*** PASSAGE GIVEN ***

In his remarks to the group, Bishop Stowe tackled the controversial question of whether Catholic institutions should remove openly homosexual employees. He replied in the negative, saying: “We risk contradicting ourselves if we want our employees to live by the church’s teaching and if we ourselves as an institution don’t live by our teaching, which has always opposed discrimination of any sort.”

Bishop Stowe, a Franciscan, was appointed to the Lexington see by Pope Francis in 2015.

Chicago’s archbishop, Blase Cupich, a notorious dissenter Francis put in charge of one of the largest dioceses in the United States, will speak on May 5 at a fundraiser for the Athenaeum, the home of the Archdiocese of Cincinnati’s Mount St. Mary’s of the West.  The irony would be amusing if it weren’t so offensive.  Cincinnati’s Archbishop Dennis M. Schnurr has made priestly vocations the centerpiece of his episcopate, and he’s accelerated the uptick in vocations that began under his predecessor.  Cupich, on the other hand, is to vocations what a turd is to a punch-bowl.  I’m told by people close to his diocese that dozens of men discerning priestly vocations are escaping Chicago for more faith-friendly locales.  There’s an additional irony here: Cupich was widely rumored to have been on a very short list for Cincinnati’s ordinary when former Archbishop Daniel E. Pilarczyk’s retirement loomed.  Imagine what he would have done to vocations here.  We dodged a bullet, Chicago didn’t.  Shame on the Athenaeum’s Bishop Fenwick Society for inviting scandal by bringing this man here.

BFS Dinner Features Cardinal Blase Cupich

Cardinal Blase Cupich is the Archbishop of Chicago and a member of the Congregation for Bishops which advises the Holy Father in the choice of Bishops for the United States.

Cardinal Cupich was born on March 19, 1949 and ordained to the Priesthood for the Archdiocese of Omaha, August 16, 1975. After receiving a B.A. in Philosophy, from the College of St. Thomas, St. Paul, MN he attended the North American College receiving his bachelors, masters and licentiate in theology from the Gregorian University. He completed his doctorate in Sacramental Theology at The Catholic University of America, Washington, D.C. Cardinal Cupich has served as a pastor, high school teacher, director of worship, as well as Secretary, Apostolic Nunciature, Washington, D.C. and President/Rector, Pontifical College Josephinum, Columbus, OH. He was appointed by Saint Pope John Paul II Bishop, Diocese of Rapid City and later Pope Benedict XVI appointed him Bishop of Spokane. On September 20, 2014 he received the pastoral care of the Archdiocese of Chicago and His Holiness Pope Francis elevated him to the College of Cardinals on November 19, 2016.

*** DATA FOR PROCESSING ***

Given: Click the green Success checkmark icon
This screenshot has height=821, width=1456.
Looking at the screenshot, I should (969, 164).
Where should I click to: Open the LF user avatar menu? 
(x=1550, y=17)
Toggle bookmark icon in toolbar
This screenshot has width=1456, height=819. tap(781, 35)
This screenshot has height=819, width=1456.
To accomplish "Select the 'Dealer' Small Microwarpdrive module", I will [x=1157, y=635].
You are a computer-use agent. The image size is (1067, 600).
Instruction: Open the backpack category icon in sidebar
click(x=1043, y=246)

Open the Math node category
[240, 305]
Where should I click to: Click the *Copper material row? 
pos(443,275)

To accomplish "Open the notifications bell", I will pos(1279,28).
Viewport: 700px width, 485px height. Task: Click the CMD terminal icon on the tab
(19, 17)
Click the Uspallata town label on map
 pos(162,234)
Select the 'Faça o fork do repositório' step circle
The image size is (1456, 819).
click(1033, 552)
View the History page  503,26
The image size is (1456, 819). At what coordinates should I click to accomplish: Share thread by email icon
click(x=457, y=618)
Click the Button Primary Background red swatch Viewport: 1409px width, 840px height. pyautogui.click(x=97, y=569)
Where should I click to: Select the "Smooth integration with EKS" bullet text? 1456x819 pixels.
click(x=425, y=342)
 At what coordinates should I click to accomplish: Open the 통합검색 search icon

***

## EXERCISE TASK A
From the rows, copy the lines verbatim, starting at the line that contains "Where should I click to: Click" and ending after the line that contains "Click the Button".
## EXERCISE TASK B
Continue the passage about Bishop Stowe and Cardinal Cupich from the point where it stops.

## TASK ANSWER A
Where should I click to: Click the *Copper material row? 
pos(443,275)

To accomplish "Open the notifications bell", I will pos(1279,28).
Viewport: 700px width, 485px height. Task: Click the CMD terminal icon on the tab
(19, 17)
Click the Uspallata town label on map
 pos(162,234)
Select the 'Faça o fork do repositório' step circle
The image size is (1456, 819).
click(1033, 552)
View the History page  503,26
The image size is (1456, 819). At what coordinates should I click to accomplish: Share thread by email icon
click(x=457, y=618)
Click the Button Primary Background red swatch Viewport: 1409px width, 840px height. pyautogui.click(x=97, y=569)

## TASK ANSWER B
His Eminence serves on many commissions including the USCCB Communications Committee and the Committee on Ecumenical and Interreligious Affairs; he is co-chair of the National Dialogue Initiative with Muslims, Chair of the Sub-Committee for the Church in Central and Eastern Europe as well as Chancellor of the Catholic Church Extension Society and a Trustee of the Catholic Mutual Relief Society.

Throughout the years, the seminary has depended on financial support from generous benefactors. The Bishop Fenwick Society (BFS) is a devoted giving society made up of benefactors who give $1,000 or more, annually, to fund the seminary and Athenaeum. To thank BFS members for their steadfast generosity, and encourage others to join, Archbishop Schnurr hosts an annual thank-you dinner. This year’s event on May 5 will be held at the Hilton Cincinnati Netherland Plaza Hotel (downtown Cincinnati).

“We encourage everyone who cares deeply about our mission to join the BFS,” said Kyle Isaack, director of Advancement at the Athenaeum. “If you’ve already donated this year – we thank you for your support. If you’ve never given, please consider making a donation today, so you can help us form and educate our future priests.”

A recent sign of the secularization of our culture is the phenomenon of “meatless Mondays,” promoted as though there’s never been a custom in our society of skipping meat on a day that falls closer to the end of the week (hint: rhymes with … “Cryday“). It’s especially disappointing to see Catholics peddle it, as is the case with the folks at Xavier University’s Dorothy Day Center for Faith and Justice (XUDDCFJ, ‘natch). Under a regular feature on its website, “Dorothy Day’s Top Five,” you’ll find this item at the top:

#1: Meatless Monday is today in the caf. Sign up to commit to a meatless Monday today in Fenwick from 11:45-1:15 or 5:00-7:00.

How this relates to faith or justice is anyone’s guess.  Perhaps bovine rights are the new frontier.

I generally steer clear of criticisms of our “separated brethren” on this site, thinking there’s enough work in the Church universal to keep my keyboard busy. But the over-sized Easter postcard invitation I received via snail mail today from Crossroads, a local big-box evangelical community, is just too much. On the front is the slogan “ESCAPE THE BAD NEWS. DISCOVER LIVING FULLY ALIVE.” On the back is following description:

Crossroads church is designed to inspire, equip and push you to get the best out of life. Easter will be amazing music, immersive video, and practical teaching. It’s come as you are, so throw on your jeans and baseball cap (OK, your kid can wear her Easter dress). No secret handshake, just free coffee, regular people, and 100 decibels of face-melting, soul-waking awesomeness. There’s even a sweet Easter experience designed just for your kids.

I’m not making that up.
No Jesus, no Resurrection.
Just a very busy A-V guy.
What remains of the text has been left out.